Mittwoch, 1. Juni 2011

I.8 - Selfpublishing wird Volkssport

Wer viel liest, hat sicherlich schon einmal daran gedacht, ein eigenes Werk zu schreiben. Hat er  solche Wünsche öffentlich gemacht hat, hielt ihn seine Umgebung schnell für hirnkrank. Das Schreiben war im Eigentum der Verlage. Wie wäre dieser Olymp jemals erreichbar gewesen? Doch nun ist ein kleiner, mutiger Schritt nötig. Vielleicht wird ein Selfmade-Schriftsteller in Deutschland immer noch merkwürdig angesehen - in Amerika ist Selfpublishing bereits Volkssport.

Eigentlich ist das Bloggen eine Art von Selfpublishing. Ein Blog lässt - anders als ein Epub - die Einbindung von Bildern zu. Ein Blog wird vorzugsweise am PC gelesen, ein Epub oft auf kleineren monochromen Ausgabegeräten. Bloggen erlaubt Themensprünge, kann in die Breite gehen, während Selfpublishing, thematisch eingegrenzt, in die Länge arbeitet. Mein Blog-Buchprojekt ist ein Beispiel dafür, wie aus dem Bloggen das Selfpublishing werden kann. Es gibt etwa 1,5 Millionen Blogger in Deutschland und vielleicht 100 Selfpublisher. Letztere Zahl wird explodieren - das ist keine Hellseherei!

Doch wer werden diese Selfpublisher sein?

Die neuen digitalen Schriftsteller werden sicherlich aus den Reihen der Bücherfans kommen. Schreiben ist eigentlich nicht schwer. Phantasie, vor allem Zeit und Ruhe brauche ich - mehr nicht. Nicht umsonst ist Amanda Hocking - die bislang erfolgreichste Indie-Autorin - eine Altenpflegerin. Als OP-Schwester wäre sie kaum zum Schreiben gekommen!

Das Epublishing werden viele Autoren nutzen, die sich an ein spezielles Publikum wenden, das nicht mehr als ein paar Dutzend Interessierte umfasst. Verlage haben immer Auflage machen wollen. Dabei blieb viel liegen: das Selfpublishing, seltene Hunderassen, Kuriossportarten, Vereine und Vereinigungen. Gerade im Randbereich der Randthemen sind ja auch die Blogs sehr stark vertreten.

Es gibt antiquarische Schätze aus dem frühen Familienerbe, die sich heben lassen. Die Leute früher konnten richtig gut schreiben: lange Briefe, Tagebücher, Lebenserinnerungen. Vieles ist mit den alten Fotos aufgehoben worden. Was für unsere Angehörigen Alltag war, lässt uns heute staunen. Ich habe eine Ur³-Tante, die beschreibt, wie elektrisches Licht zu ihnen ins Haus kommt. Zumindest für die Familie ist das interessant. Für's Selfpublishing mit einem Foto als Cover reicht das allemal - Speicherplatz hat Amazon genug.

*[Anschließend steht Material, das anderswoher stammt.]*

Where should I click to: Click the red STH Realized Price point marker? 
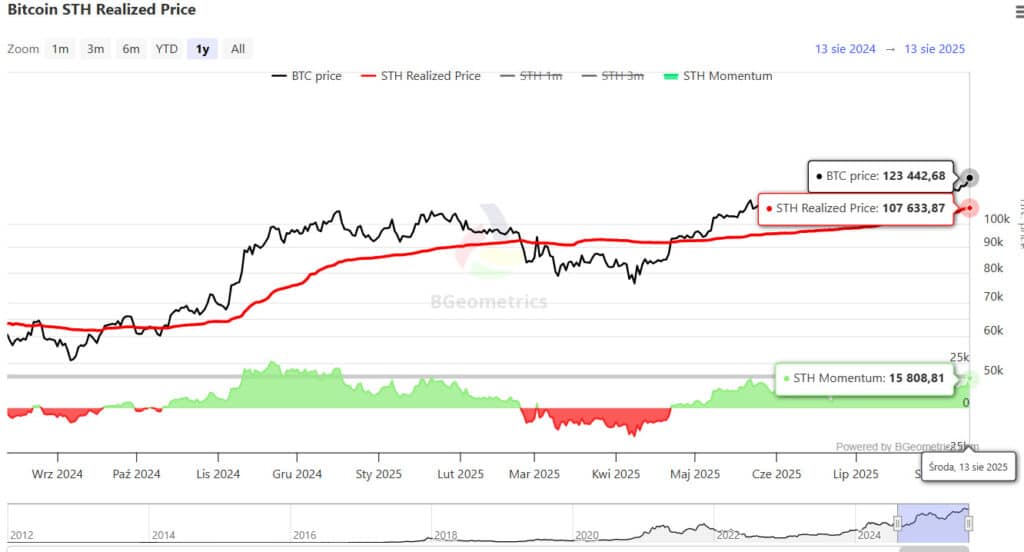[x=969, y=208]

Es wird einen neuen Berufszweig geben - den professionellen Schreiber für Senioren. Jeder in Deutschland wird sein Leben und seine Ansichten öffentlich machen können. Die Alten, die den digitalen Medien fern sind, werden einen Mittler finden, der ihr Mitteilungsbedürfnis bedient. Geld genug haben die meisten, nur wenig Zuhörer. Jedem Autobiographen wird so das Gefühl gegeben werden: Ich stelle mich dem Internet, den jungen Leuten vor. Neben dem Hörstudio und dem Sanitätshaus werden wir Firmenschilder lesen wie: >Meine Ansichten - Die Zeit ist da!<, >Ihr Leben - Wir hören zu!< oder >Der Biograph - Sie sind es wert!<.

Selfpublishing wird Volkssport. Es wird viel Absonderliches, Abwegiges, Schrulliges, Wahnhaftes dabei sein. Warum nicht? Viele von uns lesen nicht die Artikel von Spiegel Online, sondern die Kommentare. Sie werden reichlich Training für ihre Lachmuskeln haben. Es wird aber auch neue Bestseller-Autoren jedglicher Gattung geben - die augenblickliche Überheblichkeit der Verlage wird nicht lange vorhalten.